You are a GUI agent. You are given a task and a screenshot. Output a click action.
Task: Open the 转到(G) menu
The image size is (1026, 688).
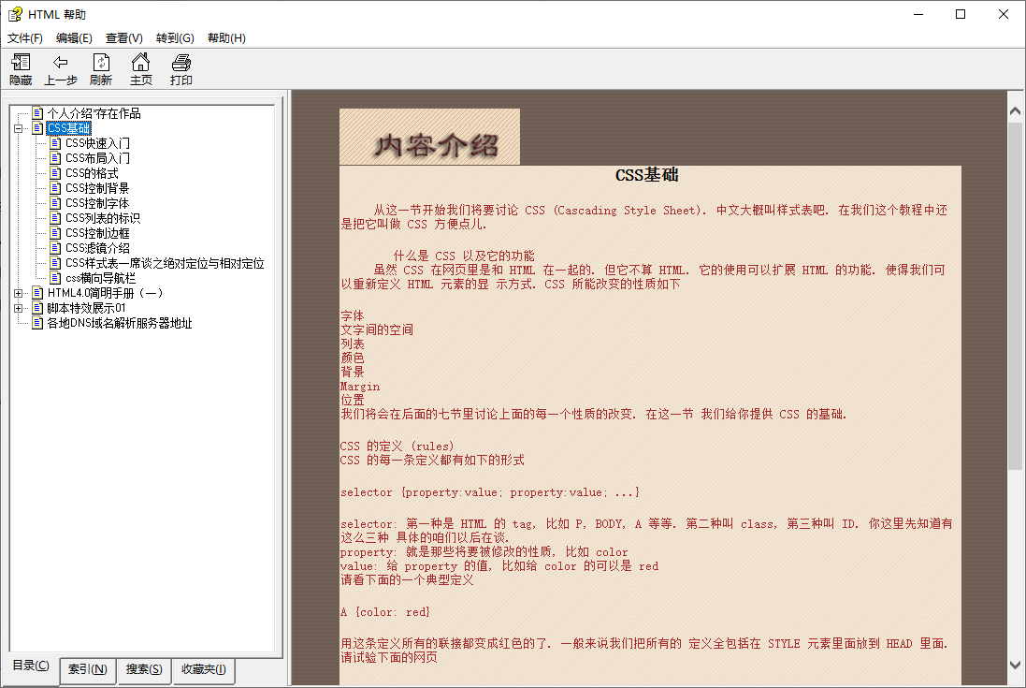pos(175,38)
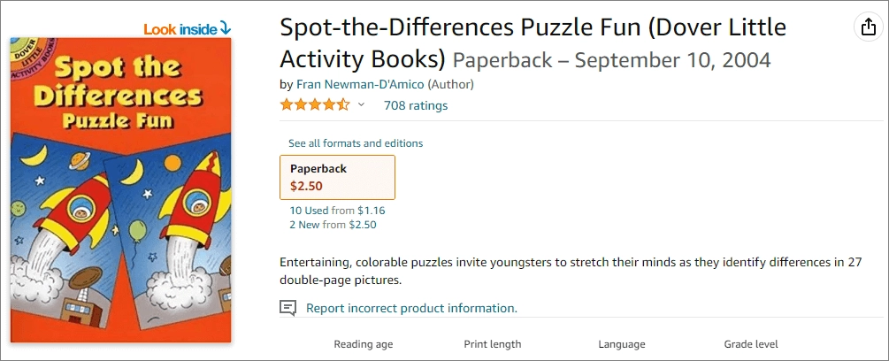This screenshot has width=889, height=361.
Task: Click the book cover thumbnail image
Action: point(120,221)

==

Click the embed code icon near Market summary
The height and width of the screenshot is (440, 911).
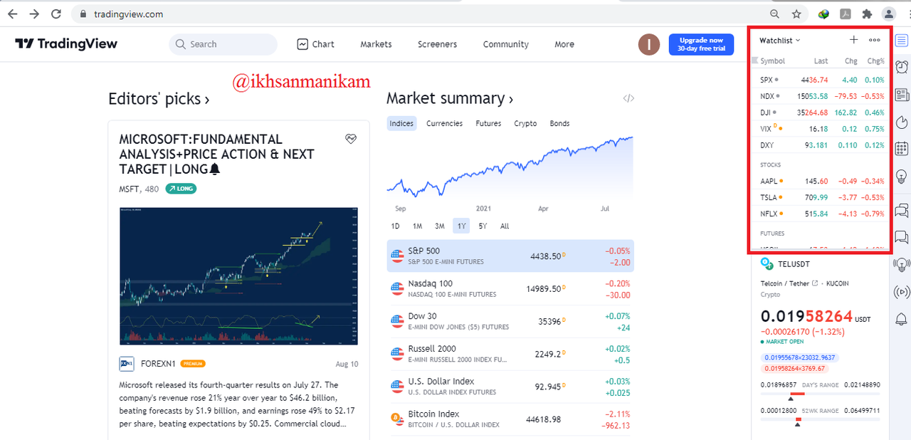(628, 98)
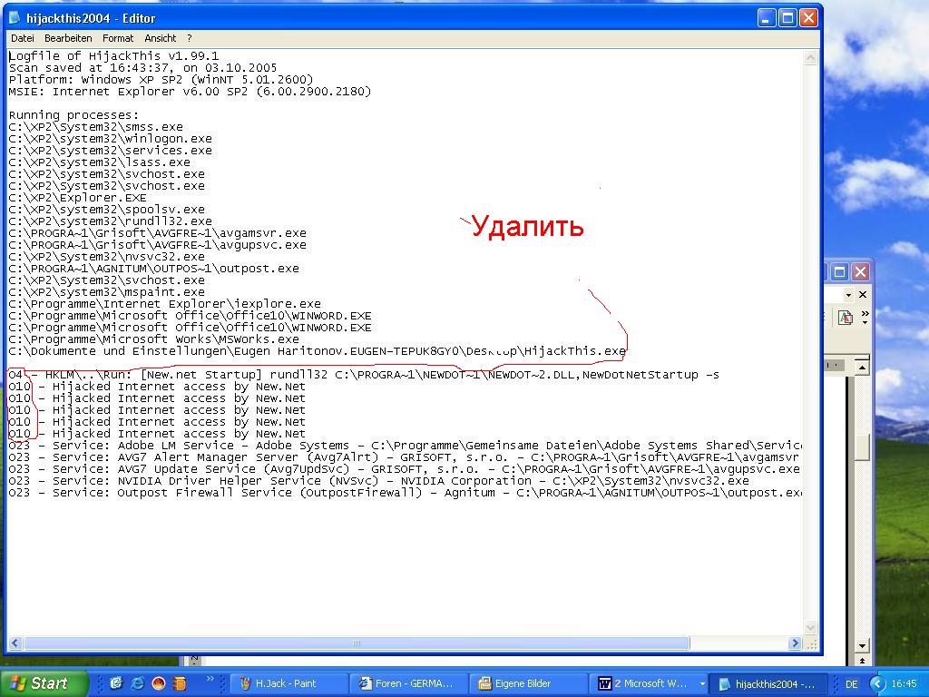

==

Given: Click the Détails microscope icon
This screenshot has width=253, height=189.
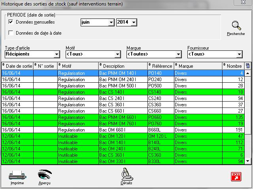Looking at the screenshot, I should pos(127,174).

> **PROBLEM DESCRIPTION**: Review the preceding data and report every line that includes the string "icon".

> **YOUR SOLUTION**:
Click the embed code icon near Market summary
Given: Click the Détails microscope icon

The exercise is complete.